プロローグ
死は平等に訪れるって……嘘ね。
だって私は……
死にたくないのに死んだわ。
犯人は元編集者。
私の担当だったんだけど、私の書籍の売り上げを会社に過小申告していて大半を横領していたのよ。
会社にバレて解雇され、逮捕も秒読みだったんだけれど……まさか沢山の人々が行き交う大通りで私を刺すなんてね。
気が遠くなる意識の中、私は一つだけ大きな後悔をしていた。
長年私が書いていた長編ファンタジー冒険物語……【LASTFANTASYールウと十二大竜】を最後まで書けなかった事を。
主人公ルウは、代々十二大竜の一柱ライトニングドラゴンの神殿を守る神官の一族として双子の妹ルナと共に産まれた。
十歳の時、邪竜デスガリウスが率いる邪竜教に村を襲撃されてしまう。
両親や妹を殺され、ルウは悲しみと絶望の中でライトニングドラゴンの力を求めるの。
本来なら、ルウは正しく十二大竜の主として目覚める筈だったのに……。
絶望と復讐、狂気によってライトニングドラゴンや他のドラゴン達にも呪を掛けその力を変質させてしまう。
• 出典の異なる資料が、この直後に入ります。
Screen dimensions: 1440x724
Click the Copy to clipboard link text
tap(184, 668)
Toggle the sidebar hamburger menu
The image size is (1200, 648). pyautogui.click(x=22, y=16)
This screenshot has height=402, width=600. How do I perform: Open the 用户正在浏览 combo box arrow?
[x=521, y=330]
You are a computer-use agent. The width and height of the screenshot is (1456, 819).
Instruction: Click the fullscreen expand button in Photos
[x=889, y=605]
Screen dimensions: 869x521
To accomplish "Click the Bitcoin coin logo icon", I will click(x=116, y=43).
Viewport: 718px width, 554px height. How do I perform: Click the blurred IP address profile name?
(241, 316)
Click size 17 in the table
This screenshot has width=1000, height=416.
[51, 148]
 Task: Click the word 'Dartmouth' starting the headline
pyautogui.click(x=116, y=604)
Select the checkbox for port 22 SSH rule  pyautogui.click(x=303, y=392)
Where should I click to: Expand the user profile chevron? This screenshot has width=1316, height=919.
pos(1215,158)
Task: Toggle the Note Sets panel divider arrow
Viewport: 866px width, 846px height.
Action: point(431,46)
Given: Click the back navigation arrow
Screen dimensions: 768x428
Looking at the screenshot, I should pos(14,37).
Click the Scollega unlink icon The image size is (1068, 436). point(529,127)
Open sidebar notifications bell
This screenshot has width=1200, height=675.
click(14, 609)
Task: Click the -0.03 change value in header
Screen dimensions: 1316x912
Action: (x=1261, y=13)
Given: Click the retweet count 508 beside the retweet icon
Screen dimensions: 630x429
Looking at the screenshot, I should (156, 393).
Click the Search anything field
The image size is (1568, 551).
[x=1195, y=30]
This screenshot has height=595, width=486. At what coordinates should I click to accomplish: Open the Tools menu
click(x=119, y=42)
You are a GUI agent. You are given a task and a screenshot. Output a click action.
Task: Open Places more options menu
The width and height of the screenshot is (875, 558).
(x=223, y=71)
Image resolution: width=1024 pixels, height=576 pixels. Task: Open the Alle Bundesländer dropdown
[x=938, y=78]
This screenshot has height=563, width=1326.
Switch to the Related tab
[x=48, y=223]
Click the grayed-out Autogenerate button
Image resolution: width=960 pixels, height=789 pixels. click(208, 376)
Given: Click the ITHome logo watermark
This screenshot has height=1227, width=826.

ルウの呼び掛けに答えたライトニングドラゴン【ヒジリ】は、ルウを主と認め契約を結びルウに自らの姿を剣に変えた。
ルウの振るうライトニングソードは、慈悲や慈愛を失い、呪の力で破壊の権化と化していた。
邪竜デスガリウスは、多くの配下を失いながらもルウの顔を見て笑い逃げる。
そこから、ルウの十二大竜達を探して力にする旅が始まったの。
全ては……邪竜デスガリウスに復讐を果たして倒すための冒険。
十二大竜までは仲間にした所で、後は最終章だったのに……残念だわ。
……ルウに笑顔取り戻して上げたかったな……。
そして私は眠るように目を閉じる。
「オギャアオギャア!!」
……ん?……オギャア?
次に目を覚ました私は、自分の口からでる赤ちゃんの声にびっくりする。
「クエス公爵閣下、マリエル公爵婦人、おめでとう御座います。お嬢様が産まれました」
目が見えないけど、女性の声がした。
「あぁ……遂に念願の娘が……」
「良かったわ……まあまあ……なんて可愛い子なのでしょう」
私は目が見えないけど、両親達に歓迎されて家族の一員に加わったのだと分かった。
それが、この世界に始めて生を受けた瞬間だった。
クオルナ公爵家公爵令嬢アリステシアとして。